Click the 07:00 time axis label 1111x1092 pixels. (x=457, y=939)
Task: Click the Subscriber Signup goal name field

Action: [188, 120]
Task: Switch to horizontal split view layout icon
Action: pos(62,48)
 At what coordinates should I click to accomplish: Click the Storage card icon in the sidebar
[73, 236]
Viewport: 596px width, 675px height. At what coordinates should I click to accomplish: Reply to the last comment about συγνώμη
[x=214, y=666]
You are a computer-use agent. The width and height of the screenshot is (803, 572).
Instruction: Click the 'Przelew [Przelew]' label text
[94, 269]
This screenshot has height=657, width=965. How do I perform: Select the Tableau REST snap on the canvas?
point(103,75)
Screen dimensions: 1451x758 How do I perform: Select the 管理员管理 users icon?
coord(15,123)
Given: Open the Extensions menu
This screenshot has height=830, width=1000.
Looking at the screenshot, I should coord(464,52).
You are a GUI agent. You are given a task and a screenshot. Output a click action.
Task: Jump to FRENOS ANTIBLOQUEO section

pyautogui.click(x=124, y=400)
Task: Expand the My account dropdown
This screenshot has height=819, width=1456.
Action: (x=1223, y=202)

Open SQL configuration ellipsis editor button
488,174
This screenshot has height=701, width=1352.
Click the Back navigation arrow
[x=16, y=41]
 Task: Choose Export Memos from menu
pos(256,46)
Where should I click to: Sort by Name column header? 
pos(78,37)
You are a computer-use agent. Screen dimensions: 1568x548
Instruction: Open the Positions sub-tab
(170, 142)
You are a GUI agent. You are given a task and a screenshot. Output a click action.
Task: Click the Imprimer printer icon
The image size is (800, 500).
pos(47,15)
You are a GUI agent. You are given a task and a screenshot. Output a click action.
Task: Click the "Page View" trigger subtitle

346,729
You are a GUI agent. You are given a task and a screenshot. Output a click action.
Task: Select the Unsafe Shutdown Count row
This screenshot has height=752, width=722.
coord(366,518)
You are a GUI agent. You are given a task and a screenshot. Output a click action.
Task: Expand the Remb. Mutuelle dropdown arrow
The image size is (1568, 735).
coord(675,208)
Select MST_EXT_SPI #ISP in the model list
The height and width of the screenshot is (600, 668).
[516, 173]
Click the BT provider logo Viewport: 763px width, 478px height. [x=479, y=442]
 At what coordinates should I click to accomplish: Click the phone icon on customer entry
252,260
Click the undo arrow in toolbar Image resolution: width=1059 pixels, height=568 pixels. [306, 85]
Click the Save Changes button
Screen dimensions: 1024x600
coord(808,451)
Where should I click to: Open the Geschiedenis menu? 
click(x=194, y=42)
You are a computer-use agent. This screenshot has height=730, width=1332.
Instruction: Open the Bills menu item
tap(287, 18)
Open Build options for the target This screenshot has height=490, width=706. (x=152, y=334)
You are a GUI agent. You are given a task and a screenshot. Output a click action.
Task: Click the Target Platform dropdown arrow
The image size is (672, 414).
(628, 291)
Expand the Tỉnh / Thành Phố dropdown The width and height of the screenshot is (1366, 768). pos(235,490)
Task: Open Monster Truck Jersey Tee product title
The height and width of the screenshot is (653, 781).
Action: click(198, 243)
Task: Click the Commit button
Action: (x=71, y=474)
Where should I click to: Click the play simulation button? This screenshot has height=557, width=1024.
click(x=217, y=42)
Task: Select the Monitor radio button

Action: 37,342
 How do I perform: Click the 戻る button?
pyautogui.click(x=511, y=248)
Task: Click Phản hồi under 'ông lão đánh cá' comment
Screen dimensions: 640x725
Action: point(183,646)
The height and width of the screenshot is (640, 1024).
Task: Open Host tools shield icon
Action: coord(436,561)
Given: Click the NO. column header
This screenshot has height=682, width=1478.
● ● ● ●
**Directions**. All lines above holding the word "dropdown" make up the answer; copy each one.

**Your response**.
Task: Expand the My account dropdown
Task: Expand the Remb. Mutuelle dropdown arrow
Task: Click the Target Platform dropdown arrow
Expand the Tỉnh / Thành Phố dropdown The width and height of the screenshot is (1366, 768). pos(235,490)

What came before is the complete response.